Provide clarification on the significance of each of the nine statepoints and the reason they are chosen for the Monte Carlo analysis. Also, provide explanation on why the selected statepoints vary from those in Table 2.2.1 of Reference 11 (VEP-NE-2-A, Revision 1, Statistical DNBR Evaluation Methodology, June 1987 (ML101330527)).
RAI-13
Section 2.3.1 of Attachment 1 to the LAR, DOM-NAF-2-P-A and VEP-NE-2-A Application to GAIA Fuel in MPS3 Cores, indicates that TS 2.1.1.1 is modified to include the VIPRE-D/ORFEO-GAIA DDL of 1.13.
Provide clarification as to why the VIPRE-D/ORFEO-NMGRID value of 1.21 which was provided in Table 4.2-1, DNBR Limits for ORFEO-GAIA and ORFEO-NMGRID of is not added to TS 2.1.1.1.
RAI-14
Section 3.10, Summary of Analysis, of Attachment 3 to the LAR, states:
This value was then combined Root Sum Square with code and model uncertainty standard deviations to obtain a total DNBR standard deviation, listed in Tables 3.6-3 and 3.6-4. The use of total DNBR standard deviation in Equation 3.1 yields a peak pin DNBR limit of 1.243 for VIPRE-D/ORFEO-GAIA and 1.261 for VIPRE-D/ORFEO-NMGRID with at least 95% probability at a 95% confidence level. The total DNBR standard deviation was then used to obtain 99.9% DNB protection in the full core DNBR limit of 1.251 for VIPRE-D/ORFEO-GAIA and 1.298 for VIPRE-D/ORFEO-NMGRID.

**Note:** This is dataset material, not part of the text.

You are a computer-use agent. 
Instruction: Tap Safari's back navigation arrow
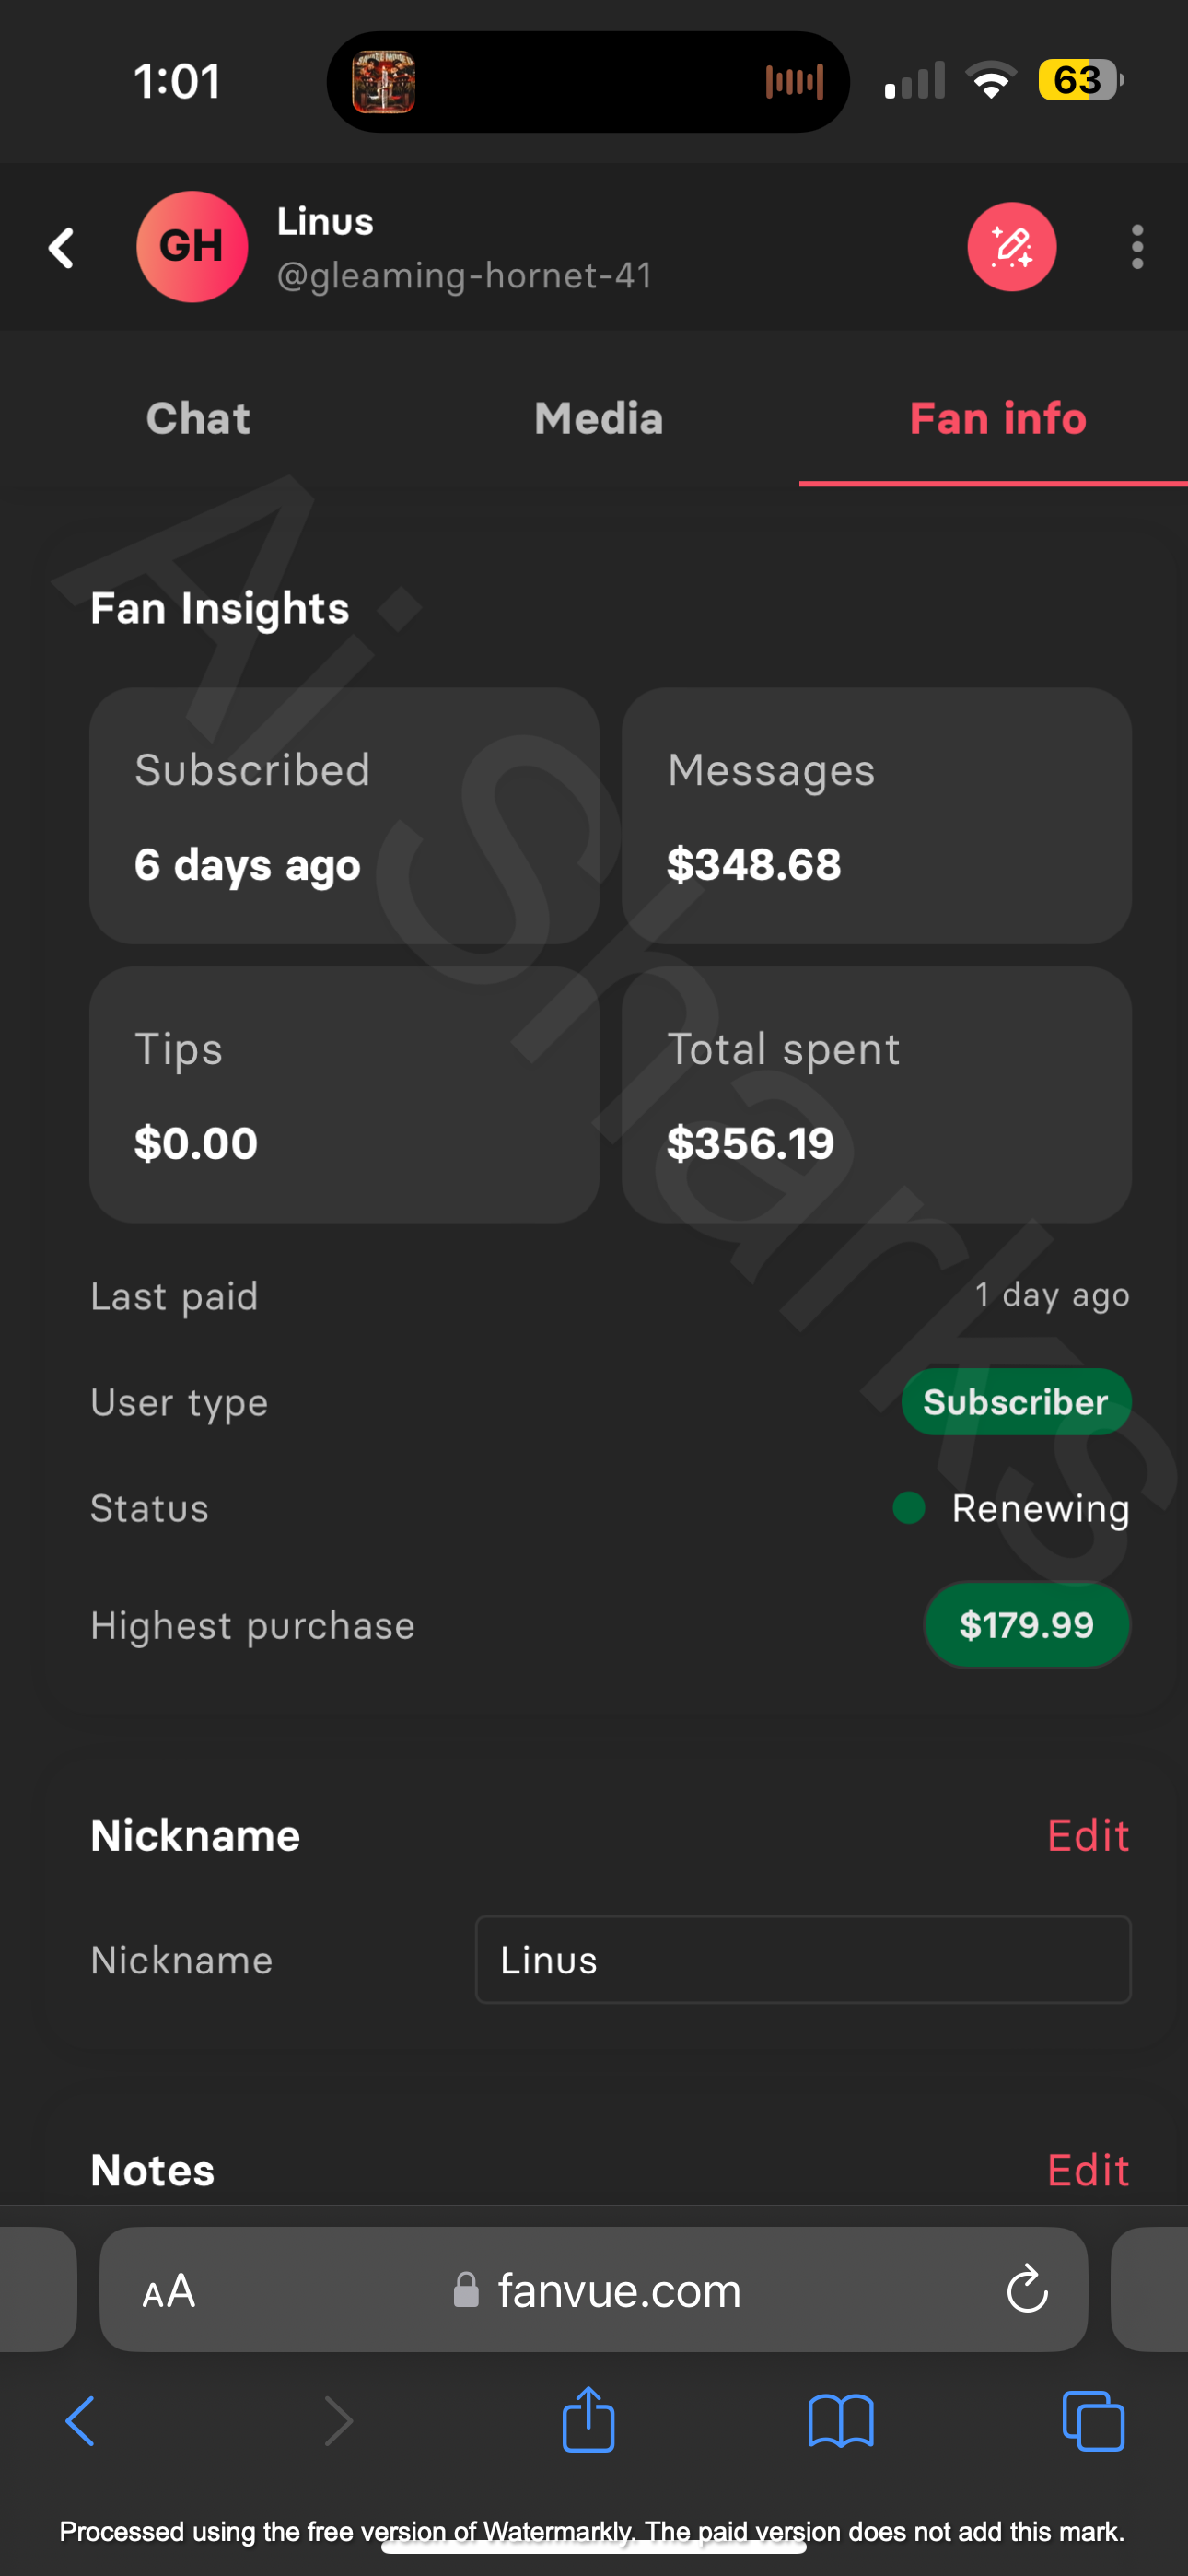coord(80,2421)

Therefore, the VIPRE-D/ORFEO-GAIA code/correlation pair SDL for MPS3 Framatome 17x17 GAIA Fuel is set to 1.26 and the VIPRE-D/ORFEO-NMGRID code/correlation pair SDL for MPS3 Framatome 17x17 GAIA Fuel is set to 1.31.
Provide explanation on how the values of 1.26 and 1.31 are obtained for VIPRE-D/ORFEO-GAIA and VIPRE-D/ORFEO-NMGRID code/correlation pair SDL for MPS3 Framatome 17x17 GAIA Fuel.
RAI-15
In Section 4.2, Safety Analysis Limits (SAL) and 4.3, Retained DNBR Margin, of to the LAR,
- a. The SAL for ORFEO-GAIA and ORFEO-NMGRID for both Deterministic and Statistical DNB analysis (SALDET and SALSTAT) is listed as 1.45. How is this value obtained? MPS3 FSAR Table 4.4-4 lists the SAL limit value as 1.45 for Westinghouse 17x17 RFA-2 Fuel. Is the same value being imposed on the Framatome GAIA fuel? And if so, what is the reason for that?
- b. Provide clarification on why the values for the Deterministic Applications are higher than the ones for Statistical Applications for the retained DNB margin (%) listed in tables 4.3-1 and 4.3-2.